# Inverter advice



## Meinecke (Jun 30, 2017)

Hello out there...
I was already a while just reading here and got already a few good tips, but now i have a question that i cant get answered that generalized.
I got my hands on 20x175 Watt Panels
Conergy S 174MU to be precise.
Now i am looking for a grid tie inverter, but that is all so overwhelming, that i got lost...
Combined these panels do max 3500 Watt and 600 Volt is the Panel voltage maximum...
So i guess i have to do 2 branches a 440 Volt to stay below that limit...or what would you say?
What kind of inverter would you take for this setup?
And as extra info...it is a hobby budget, so please no Mercedes class suggestions if possible
Thx in advance


----------



## Murby (May 24, 2016)

While it might be tempting to go with a cheap Chinese hobby inverter, I wouldn't waste my money. Instead, I'd go with a small SMA inverter. Buy it once and be done with it.

For about $1188, you can get an SMA Sunny Boy SB 3.0 US.. Good for 3000 watts of power which is what you're system will put out. 
You could get the SB 3.8 US for another few bucks ($1234). 

The SMA inverters will also provide you with up to 2000 watts of power in a grid-down situation.. Something not many other inverters will give you.

Be careful doing this.. If you tie into your grid, you probably need to be permitted by your utility provider and they'll need to replace your meter with a bidirectional unit. 
If you attempt to feed power back to the grid without a bidirectional meter, you could be paying not only for the power you use, bu the power you pump back. Most normal household utility meters don't know and don't care with way the current is flowing, they just add it up for your bill.. So if your grid tie system is pumping 1 KWh into the grid, your meter might think that's how much power your home is using.


----------



## Meinecke (Jun 30, 2017)

Hello and thx for your reply...
I tried to read through the specs and think it is pretty pleasing...
But 600V max DC input might be a problem, right?
Or does this one have 2 strings with EACH 600V max?
Thx for some details...


----------



## Murby (May 24, 2016)

Meinecke said:


> Hello and thx for your reply...
> I tried to read through the specs and think it is pretty pleasing...
> But 600V max DC input might be a problem, right?
> Or does this one have 2 strings with EACH 600V max?
> Thx for some details...


It has three MPPT inputs.. each input can take up to 10 amps @600 volts. It would be wise to split your array into three electrical paths. So if you have 20 panels, you could go 7 + 7 + 6 in any configuration you wish.. You could go 10 + 10 and leave the third input for future expansion.. 

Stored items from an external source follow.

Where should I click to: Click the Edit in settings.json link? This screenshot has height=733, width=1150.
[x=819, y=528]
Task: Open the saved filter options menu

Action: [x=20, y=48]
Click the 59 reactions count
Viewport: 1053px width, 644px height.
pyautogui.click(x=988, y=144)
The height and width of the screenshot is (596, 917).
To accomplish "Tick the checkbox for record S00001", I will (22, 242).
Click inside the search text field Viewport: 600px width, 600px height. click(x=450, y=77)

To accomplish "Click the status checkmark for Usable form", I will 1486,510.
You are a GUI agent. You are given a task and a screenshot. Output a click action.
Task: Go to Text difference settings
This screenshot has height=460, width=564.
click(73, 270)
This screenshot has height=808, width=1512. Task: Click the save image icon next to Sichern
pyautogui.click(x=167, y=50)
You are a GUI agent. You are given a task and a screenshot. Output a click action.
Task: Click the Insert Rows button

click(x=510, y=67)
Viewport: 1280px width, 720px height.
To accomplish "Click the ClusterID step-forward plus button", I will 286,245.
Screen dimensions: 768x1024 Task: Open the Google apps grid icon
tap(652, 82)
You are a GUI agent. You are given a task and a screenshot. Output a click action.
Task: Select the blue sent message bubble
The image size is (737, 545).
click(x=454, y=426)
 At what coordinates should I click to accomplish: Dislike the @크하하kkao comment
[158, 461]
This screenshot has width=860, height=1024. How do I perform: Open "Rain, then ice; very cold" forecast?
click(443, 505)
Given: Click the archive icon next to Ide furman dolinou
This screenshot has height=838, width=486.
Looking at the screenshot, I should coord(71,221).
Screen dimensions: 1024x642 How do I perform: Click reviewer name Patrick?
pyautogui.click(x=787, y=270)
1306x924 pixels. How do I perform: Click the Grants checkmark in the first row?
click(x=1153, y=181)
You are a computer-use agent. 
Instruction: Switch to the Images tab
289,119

SMA also has a web browser enabled ethernet which lets you log on and see the power your panels are producing and it stores 30 years (I think) worth of data..


----------



## Meinecke (Jun 30, 2017)

Looked at that one...it looks it has only two inputs...but they still would work fine in the 10x10 version...
I will check the market...thx for the advice...


----------



## Murby (May 24, 2016)

They have a bunch of SMA inverters on ebay too.. 
http://www.ebay.com/itm/NEW-SMA-Sun...546310&hash=item2f06672178:g:Sn0AAOSww5hZGMfF
Some good deals but you might want to check the warranty..


----------



## Al Yaz (Jun 13, 2017)

I know almost nothing about grid tie set ups. So you are talking no battery bank for back up, just a straight grid tie?


----------



## Meinecke (Jun 30, 2017)

Starting slow...Got my 20 panels for only GAS costs...so i thought starting with single axle tracker ground mount first and work my way up to dual axle tracker and later on moving towards more energy efficiency at home and when battery budget allows it towards Off grid or Grid assisted...


----------



## Al Yaz (Jun 13, 2017)

Nice! If you are in no rush I am sure you can search out parts and pieces as you did the panels. Heck I gave /bartered away a C30 charge controller a few years ago. Starting slow also helps to avoid expensive errors


----------